Halibut poached in red wine

I’ve been wanting to make this dish for ages, but for some reason I never got around to it. I actually combined the two dishes I know that involve poaching in red wine. Oeufs meurette and halibut poached in red wine. Oeufs meurette is a Burgundy classic. It’s an especially great dish to do as the high levels of acidity in the wine make the perfectly cylindrical eggs poached eggs.

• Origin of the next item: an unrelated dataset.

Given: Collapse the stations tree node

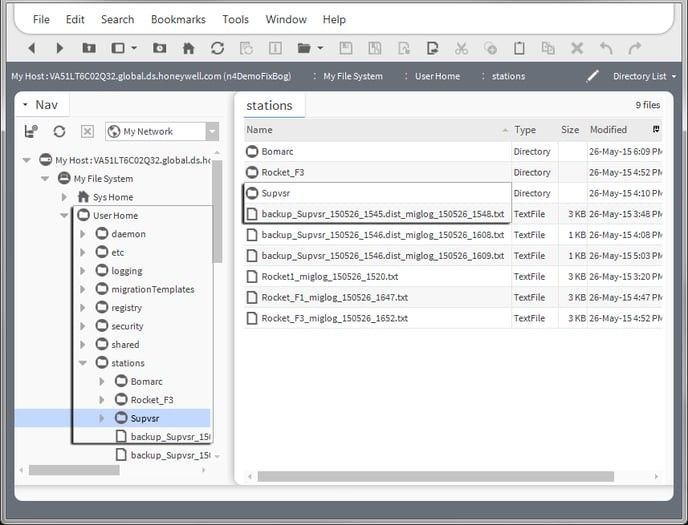Looking at the screenshot, I should 83,363.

Halibut poached in red wine
Halibut poached in red wine

Poaching the fish in the red wine is so simple. It then colours the outside flesh of whichever fish you choose, leaving perfectly white flakes inside. My best tips for this is too use any fish you want, just make sure it’s quite chunky. Also, you really need to be able to drink the wine. If you use cheap disgusting red wine, it will sadly reflect on the fish affecting the final taste. I chose a Malbec

I’ve also got another video. This one is the day job though! Not quite flying, but a quick explanation of turbulence. Feel free to share with anyone you know who is a nervous flyer. (if the link isn’t in the email, it is on www.fdathome.co.uk Computer gremlins seem to be deleting the link when I publish the post. Sorry, https://www.facebook.com/thomascookairlinesUK/videos/10153851282030213)

 

 

 

Ingredients

  • Halibut, turbot, cod-thick piece about 200g/person
  • 1.5l red wine
  • Thyme
  • Garlic
  • Star Anise
  • Eggs
  • Beetroot
  • Salt-500g coarse salt
  • Leeks-500g
  • Mashed Potato to serve

Directions

  1. Add the herbs and some garlic to the wine. Reduce this until you have 500ml. While it is reducing, poach the eggs in the stock. Just add them and the acid will make the egg curl up into a perfect round shape. Cook for 3-4 minutes and then place in iced water. This tops the cooking process.
  2. Make a bed of salt on a baking tray and add the whole beetroot to it. Bake at 180°c for 1 hour. Turn every 20 minutes. As the beets cook in contact with the salt it permeates the beetroot giving them a wonderful seasoning. Once cooked and cooled, dice up with a sharp knife.
  3. Finely slice the leeks, soften in some butter.
  4. To cook the fish bring your reduced wine to a boil. Take off the heat and then add the fish. Leave to sit for 5 minutes and then turn over. The stock may not completely cover the fish, hence this is the reason for turning over. Carefully remove the cooked fish and add the eggs to the stock. Baste the stock over the eggs to warm them up.

 

2 Comments

  1. Another fabulous recipe and I love the color from the wine. I also love the video. I am a nervous flyer, but it’s not a fear of flying itself, I’m just a bit claustrophobic. I love aviation and the workings of a a jet, so I learned about all the noises and movements that make people nervous and they don’t bother me now that I am educated.

    • Dave Crichton

      Thanks Janette, the noises in the plane can be very off putting. Especially when we come back from take off power to climb power just above the ground. I’m sure most people think the engines have stopped.